TensorRT-LLMs/docs/source/architecture/add-model.md

(add-model)=

# Adding a Model

This document describes how to add a typical decoder-only model in TensorRT-LLM.

## Step 1. Write Modeling Part

TensorRT-LLM provides different levels of APIs:

- Low-level functions, for example, `concat`, `add`, and `sum`.
- Basic layers, such as, `Linear` and `LayerNorm`.
- High-level layers, such as, `MLP` and `Attention`.
- Base class for typical decoder-only models, such as, `DecoderModelForCausalLM`.

1. Create a model directory in `tensorrt_llm/models`, for example `my_model`.
2. Write a `model.py` with TensorRT-LLM's APIs

```python
class MyDecoderLayer(Module):
    def __init__(self, config: PretrainedConfig, layer_idx: int):
        self.layer_idx = layer_idx
        self.config = config
        self.input_layernorm = LayerNorm(...)
        self.attention = Attention(...)
        self.post_layernorm = LayerNorm(...)
        self.mlp = MLP(...)

    def forward(self, hidden_states, ...):
        # decoder layer forward
        return hidden_states

class MyModel(Module):
    def __init__(self, config: PretrainedConfig):
        self.config = config
        self.vocab_embedding = Embedding(...)
        self.layers = DecoderLayerList(MyDecoderLayer, config)
        self.ln_f = LayerNorm(...)

    def forward(self, input_ids, ...):
        # model forward
        return hidden_states


class MyModelForCausalLM(DecoderModelForCausalLM):
    def __init__(self, config: PretrainedConfig):
        transformer = MyModel(config)
        lm_head = ColumnLinear(...)
        super().__init__(config, transformer, lm_head)
```


## Step 2. Implement Weight Conversion

The weights from source framework need to be converted and bound to the new added TensorRT-LLM model. Here is an example of converting HuggingFace weights:

```python
class MyModelForCausalLM(DecoderModelForCausalLM):
    @classmethod
    def from_hugging_face(
            cls,
            hf_model_dir,
            dtype='float16',
            mapping: Optional[Mapping] = None) -> MyModelForCausalLM
        # create a TensorRT-LLM MyModelForCausalLM model object
        # convert HuggingFace checkpoint to TensorRT-LLM expected weights dict
        # load the weights to MyModelForCausalLM object
```

It's optional to develop a `convert_checkpoint.py` script in the `examples/my_model/` directory for the convenience of offline weights conversion.

## Step 3. Register New Model

Please register the new model class `MyModelForCausalLM` in `tensorrt_llm/models/__init__.py`.

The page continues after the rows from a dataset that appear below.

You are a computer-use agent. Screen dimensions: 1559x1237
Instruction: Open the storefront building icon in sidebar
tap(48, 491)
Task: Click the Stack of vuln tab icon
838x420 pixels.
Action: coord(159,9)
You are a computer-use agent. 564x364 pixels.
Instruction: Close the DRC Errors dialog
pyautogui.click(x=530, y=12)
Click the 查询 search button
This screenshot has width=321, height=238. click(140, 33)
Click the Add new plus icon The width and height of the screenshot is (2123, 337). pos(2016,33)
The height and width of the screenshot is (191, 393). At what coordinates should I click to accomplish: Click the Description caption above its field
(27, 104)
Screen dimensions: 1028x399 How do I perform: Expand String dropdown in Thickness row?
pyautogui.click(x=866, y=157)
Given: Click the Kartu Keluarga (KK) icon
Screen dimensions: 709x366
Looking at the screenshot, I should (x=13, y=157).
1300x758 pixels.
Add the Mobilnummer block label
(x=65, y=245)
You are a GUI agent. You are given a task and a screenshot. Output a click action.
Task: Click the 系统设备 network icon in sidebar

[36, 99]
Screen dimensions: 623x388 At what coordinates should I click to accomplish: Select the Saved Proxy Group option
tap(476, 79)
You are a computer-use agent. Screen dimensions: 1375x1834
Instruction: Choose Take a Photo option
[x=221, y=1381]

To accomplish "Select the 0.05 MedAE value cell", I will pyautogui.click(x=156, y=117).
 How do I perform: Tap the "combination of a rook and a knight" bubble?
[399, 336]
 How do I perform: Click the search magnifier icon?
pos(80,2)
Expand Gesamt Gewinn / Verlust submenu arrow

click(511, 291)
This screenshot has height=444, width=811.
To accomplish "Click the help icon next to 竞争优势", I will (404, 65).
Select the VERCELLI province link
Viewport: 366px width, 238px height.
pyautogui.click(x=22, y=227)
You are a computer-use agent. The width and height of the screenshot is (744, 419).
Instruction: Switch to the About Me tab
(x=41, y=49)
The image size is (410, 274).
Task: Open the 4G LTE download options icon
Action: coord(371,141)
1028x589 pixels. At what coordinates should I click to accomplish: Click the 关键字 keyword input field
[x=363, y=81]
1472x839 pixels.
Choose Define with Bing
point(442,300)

## Step 4. Verify New Model

At last, let's verify the new model. The typical commands are as following:

```bash
cd examples/my_model/

python convert_checkpoint.py --model_dir hf_model_dir --output_dir tllm_ckpt_dir

trtllm-build --checkpoint_dir tllm_ckpt_dir --output_dir tllm_engine_dir

# try the model with a single prompt
python ../run.py --engine_dir tllm_engine_dir --tokenizer_dir hf_model_dir --input_text "Born in north-east France, Soyer trained as a"
# run summarization task
python ../summarize.py --engine_dir tllm_engine_dir --hf_model_dir hf_model_dir --test_trt_llm
```

## Reference

It's recommended to read the workflow[./workflow.md] and checkpoint[./checkpoint.md] documents for more details.